The Supreme Court of British Columbia ruled in early-August 2022 that three bylaws passed by the City of Vancouver to control rent increases in buildings designated as Single Room Accommodations were ultra vires (beyond the legal authority of) the City of Vancouver.
The City had wanted to introduce something it called “vacancy control”, being a form of rent control that capped rent increases between tenancies.

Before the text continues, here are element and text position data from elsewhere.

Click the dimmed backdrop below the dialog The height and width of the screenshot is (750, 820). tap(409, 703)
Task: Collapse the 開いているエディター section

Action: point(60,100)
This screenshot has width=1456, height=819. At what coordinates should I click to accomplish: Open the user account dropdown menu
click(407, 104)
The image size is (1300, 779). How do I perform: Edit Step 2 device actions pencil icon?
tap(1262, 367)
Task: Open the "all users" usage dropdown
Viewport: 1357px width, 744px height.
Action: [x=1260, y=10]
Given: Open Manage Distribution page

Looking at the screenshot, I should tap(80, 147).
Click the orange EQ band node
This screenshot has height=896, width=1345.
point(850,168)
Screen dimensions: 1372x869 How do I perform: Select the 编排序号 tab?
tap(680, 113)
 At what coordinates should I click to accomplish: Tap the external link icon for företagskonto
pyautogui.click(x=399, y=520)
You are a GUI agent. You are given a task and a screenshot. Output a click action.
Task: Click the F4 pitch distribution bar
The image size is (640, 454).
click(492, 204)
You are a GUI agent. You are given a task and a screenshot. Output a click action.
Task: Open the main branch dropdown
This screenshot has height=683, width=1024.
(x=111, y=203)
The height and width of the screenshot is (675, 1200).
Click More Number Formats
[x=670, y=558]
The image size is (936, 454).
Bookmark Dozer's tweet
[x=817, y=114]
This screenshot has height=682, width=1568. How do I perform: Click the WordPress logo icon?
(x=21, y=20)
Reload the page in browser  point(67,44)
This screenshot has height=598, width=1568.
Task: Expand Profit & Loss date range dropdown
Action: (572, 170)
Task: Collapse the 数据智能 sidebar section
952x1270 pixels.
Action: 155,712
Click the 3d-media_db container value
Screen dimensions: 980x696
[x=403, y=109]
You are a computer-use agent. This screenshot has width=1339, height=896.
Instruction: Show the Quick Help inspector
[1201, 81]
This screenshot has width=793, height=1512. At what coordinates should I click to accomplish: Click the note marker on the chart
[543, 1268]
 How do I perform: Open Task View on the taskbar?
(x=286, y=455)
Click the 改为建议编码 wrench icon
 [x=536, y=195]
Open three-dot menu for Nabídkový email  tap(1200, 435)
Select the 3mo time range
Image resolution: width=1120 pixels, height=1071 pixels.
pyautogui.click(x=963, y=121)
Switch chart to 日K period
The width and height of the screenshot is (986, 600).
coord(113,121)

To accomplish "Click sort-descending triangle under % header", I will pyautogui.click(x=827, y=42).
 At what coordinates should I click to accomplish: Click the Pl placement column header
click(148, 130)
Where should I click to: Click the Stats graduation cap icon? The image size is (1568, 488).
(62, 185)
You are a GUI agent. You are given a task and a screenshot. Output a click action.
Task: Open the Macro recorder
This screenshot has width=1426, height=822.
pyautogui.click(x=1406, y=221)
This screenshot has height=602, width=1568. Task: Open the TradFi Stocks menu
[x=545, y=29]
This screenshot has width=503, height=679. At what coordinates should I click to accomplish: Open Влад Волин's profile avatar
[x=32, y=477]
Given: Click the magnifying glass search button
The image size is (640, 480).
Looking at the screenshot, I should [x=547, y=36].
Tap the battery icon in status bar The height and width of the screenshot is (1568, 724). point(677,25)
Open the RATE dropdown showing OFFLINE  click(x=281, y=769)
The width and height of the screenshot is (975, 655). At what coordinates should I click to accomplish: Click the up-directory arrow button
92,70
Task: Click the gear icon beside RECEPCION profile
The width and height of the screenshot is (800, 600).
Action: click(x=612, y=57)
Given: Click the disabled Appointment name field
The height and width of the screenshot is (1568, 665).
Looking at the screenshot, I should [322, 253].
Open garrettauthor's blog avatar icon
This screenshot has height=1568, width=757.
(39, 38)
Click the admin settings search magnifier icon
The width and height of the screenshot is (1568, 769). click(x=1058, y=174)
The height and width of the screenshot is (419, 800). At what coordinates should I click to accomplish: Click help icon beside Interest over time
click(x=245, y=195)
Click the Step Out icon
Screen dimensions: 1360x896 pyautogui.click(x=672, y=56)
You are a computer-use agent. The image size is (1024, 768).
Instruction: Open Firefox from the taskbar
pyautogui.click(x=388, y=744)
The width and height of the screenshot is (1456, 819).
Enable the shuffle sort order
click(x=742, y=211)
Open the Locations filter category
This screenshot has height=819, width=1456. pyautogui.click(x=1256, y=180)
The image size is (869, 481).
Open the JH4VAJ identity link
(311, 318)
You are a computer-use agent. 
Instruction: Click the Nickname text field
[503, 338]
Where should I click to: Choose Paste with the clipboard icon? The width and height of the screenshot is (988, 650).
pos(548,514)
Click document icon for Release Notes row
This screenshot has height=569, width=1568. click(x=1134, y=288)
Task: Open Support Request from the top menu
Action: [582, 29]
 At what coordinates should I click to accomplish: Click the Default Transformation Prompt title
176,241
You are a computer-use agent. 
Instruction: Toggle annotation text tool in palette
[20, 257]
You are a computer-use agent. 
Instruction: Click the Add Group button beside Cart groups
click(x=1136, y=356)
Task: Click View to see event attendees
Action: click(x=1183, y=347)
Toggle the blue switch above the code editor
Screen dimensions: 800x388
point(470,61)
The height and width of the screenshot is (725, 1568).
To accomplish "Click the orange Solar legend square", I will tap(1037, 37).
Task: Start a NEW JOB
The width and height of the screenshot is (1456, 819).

The City had relied on a business licensing power found in the Vancouver Charter to enact the bylaws, arguing that because the buildings were operated pursuant to City-issued business licenses, the City effectively had the authority to regulate any aspect of those businesses. The City argued that while the Province’s Residential Tenancy Act controls rent increases during an ongoing tenancy, there was no reason the City could not introduce rules to control rent increases implemented between tenants. The City’s background reports confirmed that it had the intention of capping rents other than for inflation and decreasing market demand for (and thus market value of) the buildings themselves. Simultaneously, the City was discussing with the Province and Canadian governments a plan to purchase the very buildings it was planning to devalue.
The Court found that the core purpose of the bylaws was regulating rent increases, being something fundamentally different than business licensing. The Petitioners successfully argued that the City’s right to regulate businesses was limited to areas not already regulated by a senior level of government – in this case the Province via the Residential Tenancy Act.
The case was argued by Evan Cooke, who was assisted in his preparation by Nathalie Baker.